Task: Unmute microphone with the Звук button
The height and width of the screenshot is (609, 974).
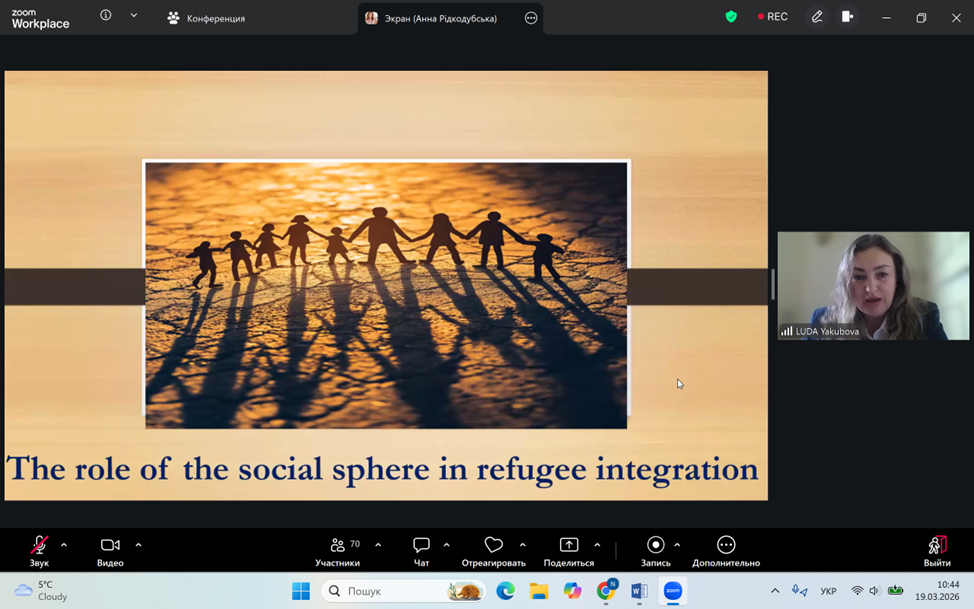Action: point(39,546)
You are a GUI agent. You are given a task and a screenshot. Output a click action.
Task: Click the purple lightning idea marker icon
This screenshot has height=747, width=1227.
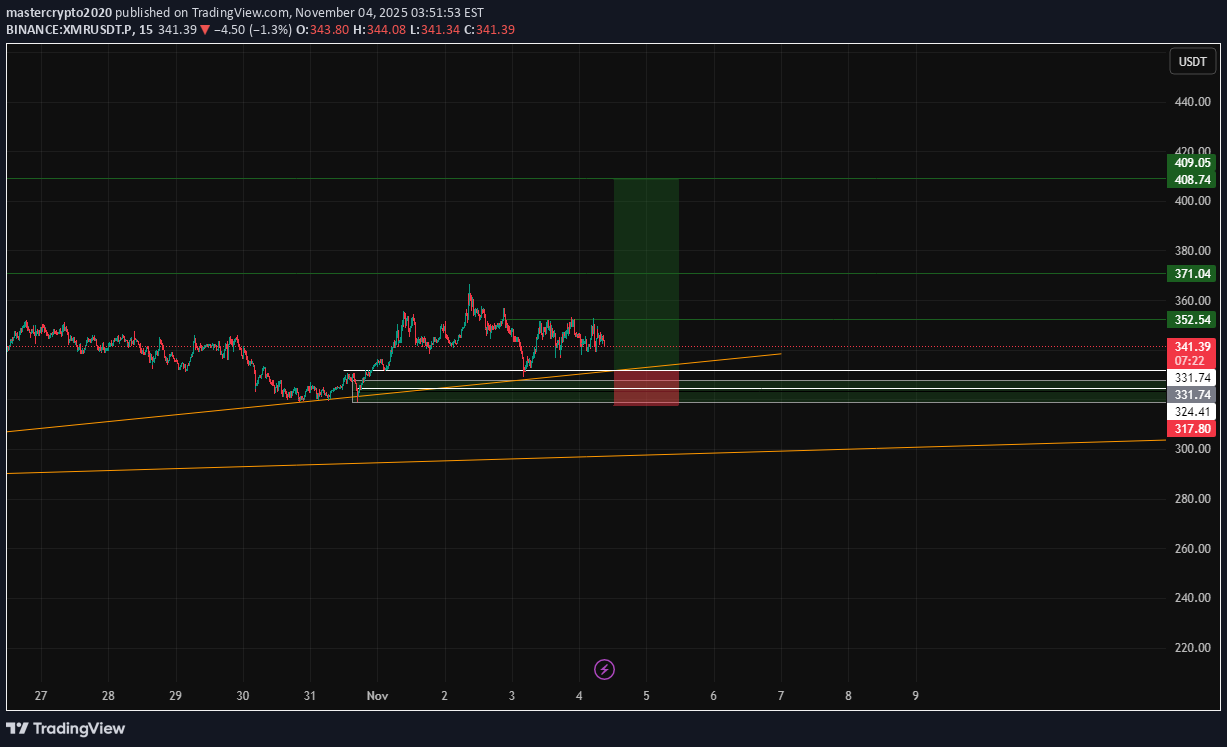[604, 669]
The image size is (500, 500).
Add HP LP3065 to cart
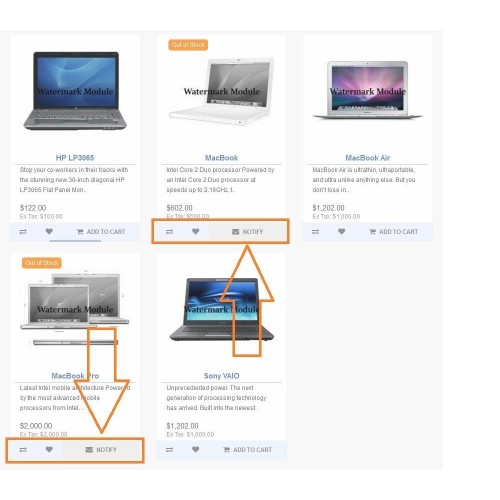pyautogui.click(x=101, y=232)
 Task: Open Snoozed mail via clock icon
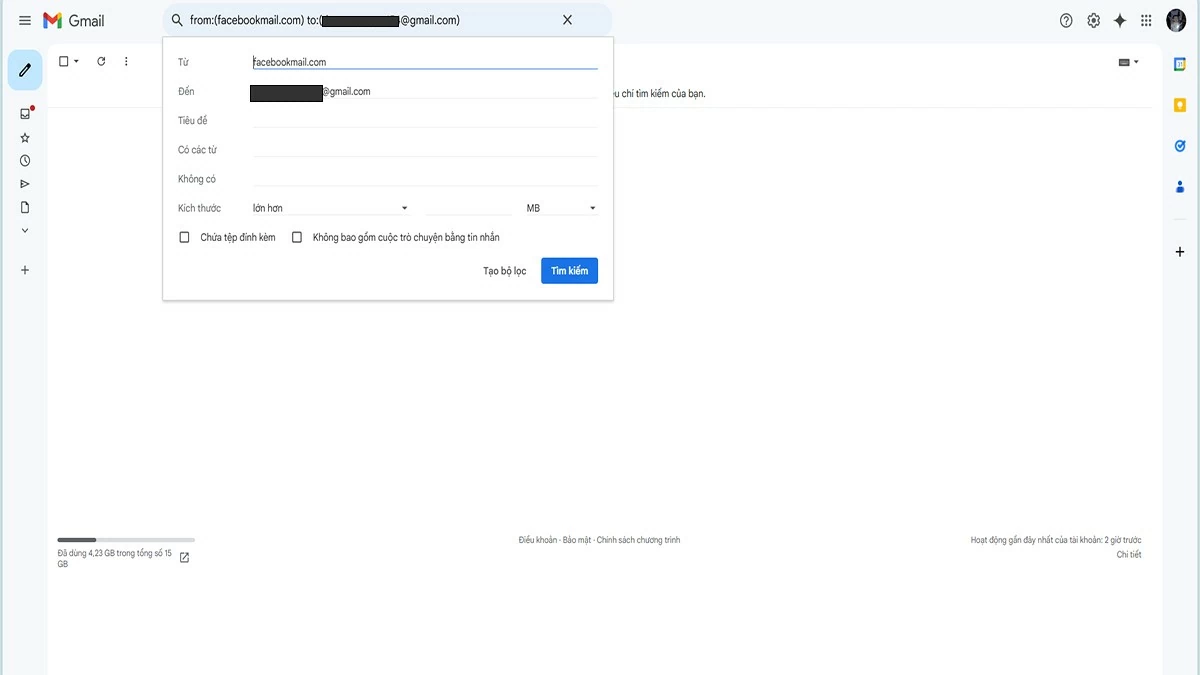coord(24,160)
···
Leave out the pictures; repeat the data exactly.

▸ ANSWER AREA:
Task: Unmute microphone with the Звук button
The height and width of the screenshot is (609, 974).
Action: point(39,546)
You are a GUI agent. You are given a task and a screenshot. Output a click action.
Task: Click the purple lightning idea marker icon
This screenshot has height=747, width=1227.
[604, 669]
The image size is (500, 500).
Add HP LP3065 to cart
pyautogui.click(x=101, y=232)
 Task: Open Snoozed mail via clock icon
coord(24,160)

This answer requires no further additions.